Over‐expression of c‐myc increases the sensitivity of epstein‐barr virus immortalized lymphoblastoid cells to non‐MHC‐restricted cytotoxicity

Abstract

Epstein‐Barr virus (EBV)‐carrying Burkitt lymphoma (BL) lines which maintain the phenotypic characteristics of the in vivo tumor cells are more sensitive to natural (NK), interferonactivated (IAK) and IL‐2‐activated (LAK) cytotoxicity than EBV‐immortalized lymphoblastoid cell lines (LCL) of normal B‐cell origin. All BL cells carry chromosomal translocations which lead to deregulated expression of the c‐myc oncogene. LCLs transfected with constitutively active c‐myc alleles display changes in growth properties and surface phenotype. In this study, we have examined the effect of c‐myc deregulation on the sensitivity of LCLs to NK, IAK and LAK effectors. C‐myctransfected LCLs showed an increased sensitivity to lysis which correlated with the level of c‐myc expression.
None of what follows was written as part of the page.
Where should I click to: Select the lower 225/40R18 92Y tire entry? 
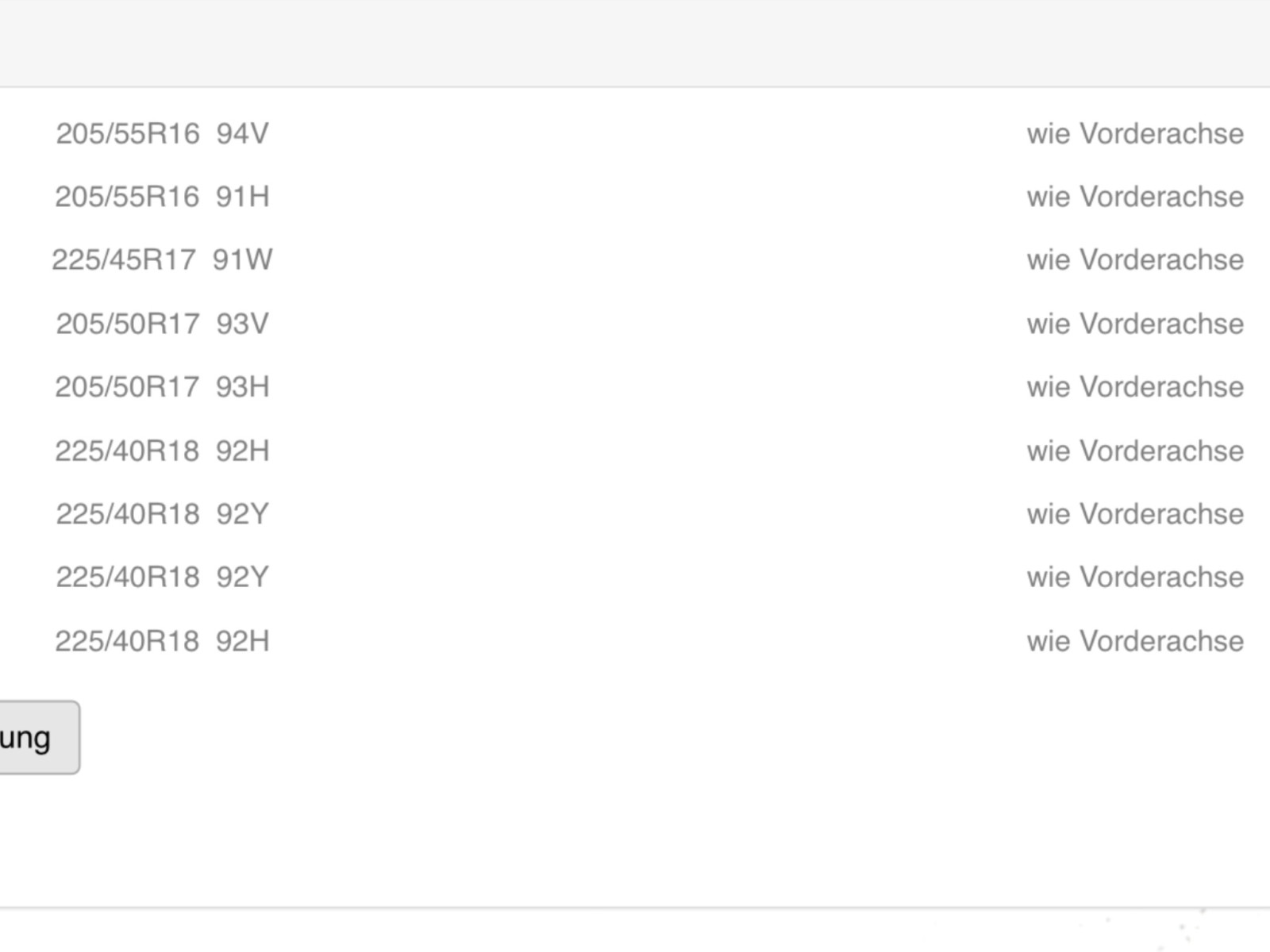tap(162, 578)
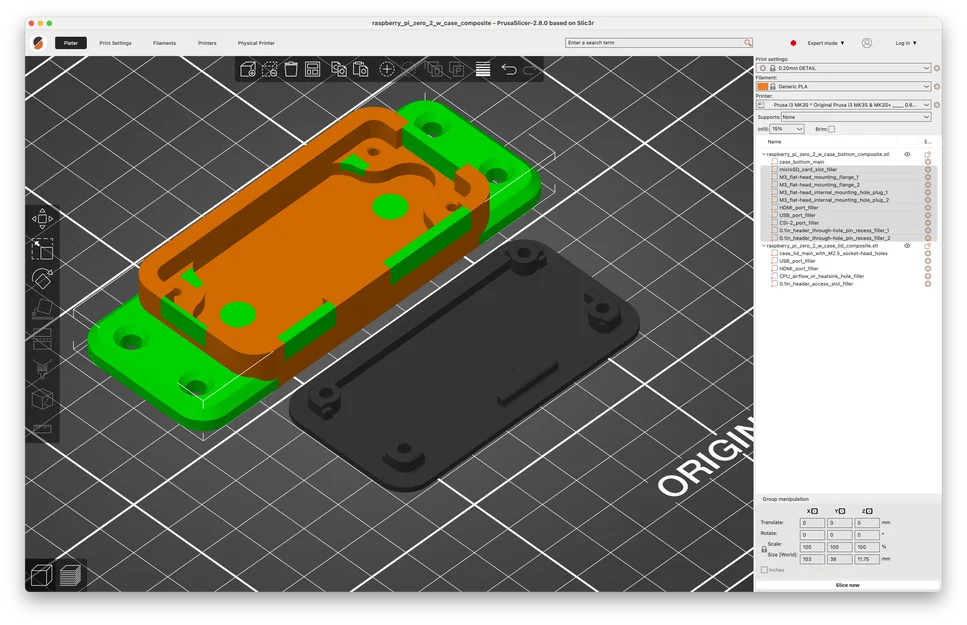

Expression of HLA class I and sensitivity to allospecific and EBV‐specific cytotoxic T‐lymphocytes (CTL) remained unchanged. Transfection of a constitutively active v‐H‐ras gene, which also induces changes in growth properties and cell‐surface phenotype, did not alter the sensitivity of LCLs to NK or LAK cytotoxicity.